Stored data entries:
--- START ---

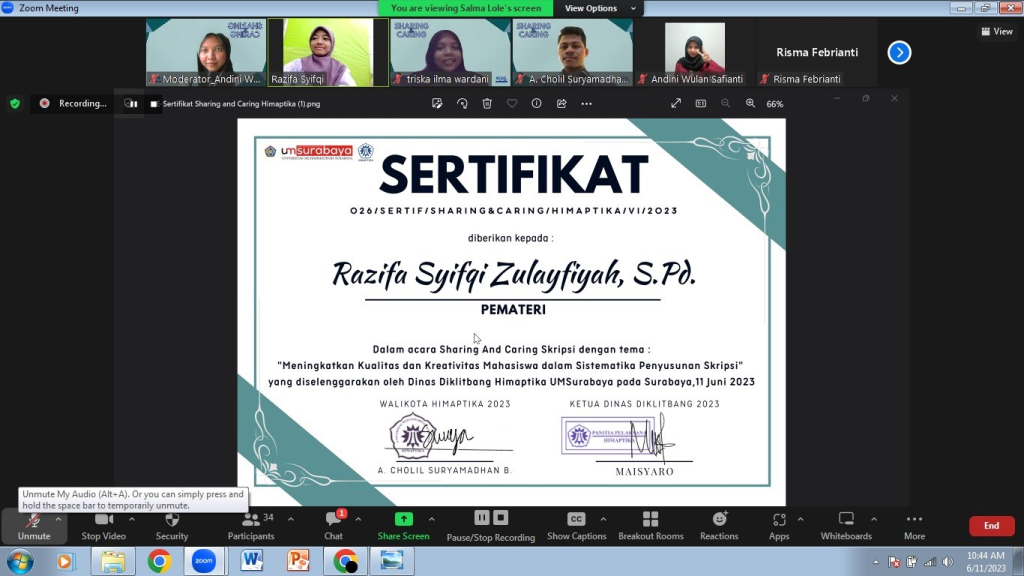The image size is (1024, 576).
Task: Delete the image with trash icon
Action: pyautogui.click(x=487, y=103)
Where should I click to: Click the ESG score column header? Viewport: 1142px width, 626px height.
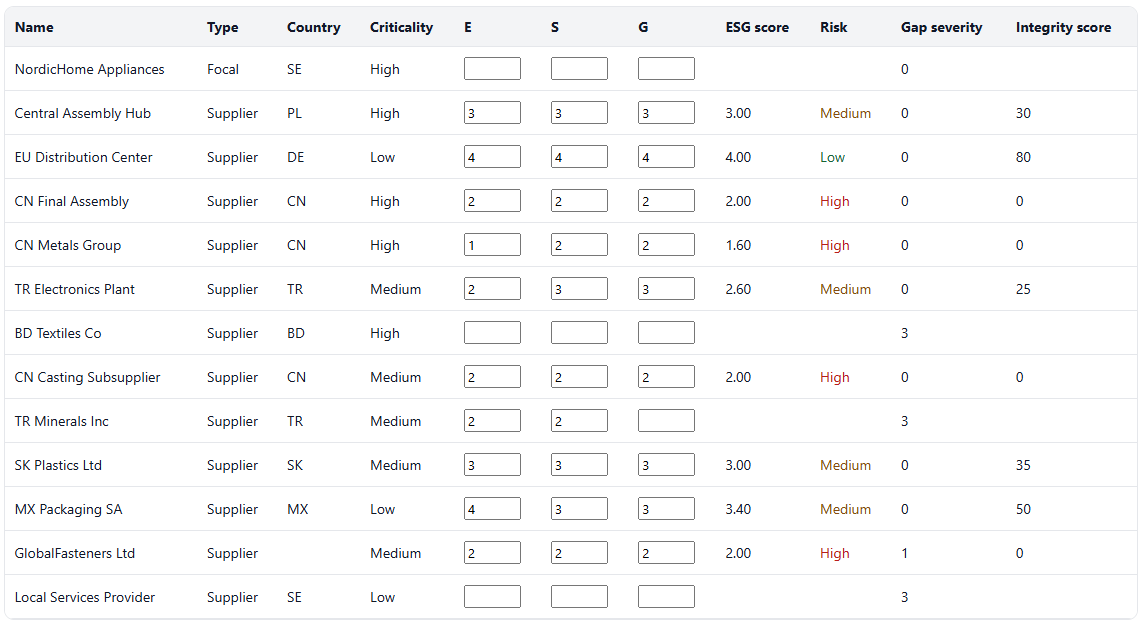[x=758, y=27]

--- END ---

Problem description: Reproduce the final stretch of lines exactly: the line containing "Where should I" through the last line of the data, both included. Pictures do not belong in the copy.

Solution for this problem:
Where should I click to: Click the ESG score column header? Viewport: 1142px width, 626px height.
[x=758, y=27]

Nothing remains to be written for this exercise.